We were able to identify a small proportion of texture features (Table 2) that had very high ICC values independent of the segmentation settings. Further investigations may be warranted to determine whether these robust texture features can reliably offer support for the characterization of the lesion of interest.

The foremost limitation of the present study was the small number of patients included. Nevertheless, this is the largest study to date investigating the influence of different segmentation settings on the reliability of radiomics of various lung lesions in a clinical setting.

It was previously shown that many radiomic features are non-reproducible and redundant with different CT acquisition parameters and scanners [28]. Therefore, the present study included only patients who were scanned with the same acquisition parameters and on the same CT scanner. Consequently the results of our trial cannot be generalized for different CT scanner types and image acquisition parameters.
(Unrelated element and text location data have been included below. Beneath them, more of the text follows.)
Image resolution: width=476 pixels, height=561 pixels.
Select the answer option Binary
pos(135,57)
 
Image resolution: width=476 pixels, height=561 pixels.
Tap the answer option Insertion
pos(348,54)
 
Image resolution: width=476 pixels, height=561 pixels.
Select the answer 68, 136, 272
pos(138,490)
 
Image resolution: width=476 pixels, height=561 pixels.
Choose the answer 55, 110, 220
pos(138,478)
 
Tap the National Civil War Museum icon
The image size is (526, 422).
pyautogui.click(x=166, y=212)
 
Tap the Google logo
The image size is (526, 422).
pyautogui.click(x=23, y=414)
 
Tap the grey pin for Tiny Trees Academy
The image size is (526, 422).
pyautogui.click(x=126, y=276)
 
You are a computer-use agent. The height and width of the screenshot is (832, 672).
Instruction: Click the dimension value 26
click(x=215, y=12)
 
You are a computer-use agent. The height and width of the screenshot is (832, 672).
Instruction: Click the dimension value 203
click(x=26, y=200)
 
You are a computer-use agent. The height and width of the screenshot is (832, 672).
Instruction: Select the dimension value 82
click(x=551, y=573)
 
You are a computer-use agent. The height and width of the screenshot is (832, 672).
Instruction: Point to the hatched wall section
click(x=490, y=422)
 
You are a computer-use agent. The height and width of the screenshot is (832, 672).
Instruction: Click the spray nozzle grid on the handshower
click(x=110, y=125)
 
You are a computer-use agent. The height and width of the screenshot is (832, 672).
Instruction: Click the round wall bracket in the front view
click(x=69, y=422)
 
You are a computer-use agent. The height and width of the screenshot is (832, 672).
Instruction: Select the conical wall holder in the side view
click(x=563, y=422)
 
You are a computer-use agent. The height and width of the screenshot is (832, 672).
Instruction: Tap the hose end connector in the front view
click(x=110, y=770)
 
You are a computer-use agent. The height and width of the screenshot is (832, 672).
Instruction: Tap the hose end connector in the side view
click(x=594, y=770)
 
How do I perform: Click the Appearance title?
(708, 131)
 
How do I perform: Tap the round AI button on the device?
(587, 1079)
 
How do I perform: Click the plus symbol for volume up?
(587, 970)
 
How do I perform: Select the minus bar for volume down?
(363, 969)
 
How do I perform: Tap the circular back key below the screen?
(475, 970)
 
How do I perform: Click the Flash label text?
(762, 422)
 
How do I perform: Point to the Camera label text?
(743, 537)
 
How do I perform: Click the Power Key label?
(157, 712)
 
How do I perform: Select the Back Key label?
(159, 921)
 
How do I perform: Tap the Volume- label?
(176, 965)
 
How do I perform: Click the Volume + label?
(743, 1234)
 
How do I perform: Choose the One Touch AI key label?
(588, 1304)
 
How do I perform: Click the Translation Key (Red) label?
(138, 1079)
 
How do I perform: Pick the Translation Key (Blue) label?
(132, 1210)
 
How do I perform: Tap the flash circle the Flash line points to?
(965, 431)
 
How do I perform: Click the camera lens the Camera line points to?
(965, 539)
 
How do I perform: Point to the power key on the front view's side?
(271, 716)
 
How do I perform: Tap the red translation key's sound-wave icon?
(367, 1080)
To test the robustness of radiomics and advance progress toward routine applicability of CTTA, it would have been helpful to be able to assess the influence of different scanner types and image acquisition parameters in our study.

In conclusion, our study demonstrated low interobserver reliability of CT-derived texture features in histopathologically heterogeneous pulmonary lesions, with overall higher reliability when segmentations were performed in 3D without the use of a HU threshold. A small proportion of texture features with very high interobserver reliability independent of segmentation settings were identified. These results indicate a limited applicability of CTTA and the need to define robust texture features for the characterization of various types of pulmonary lesions.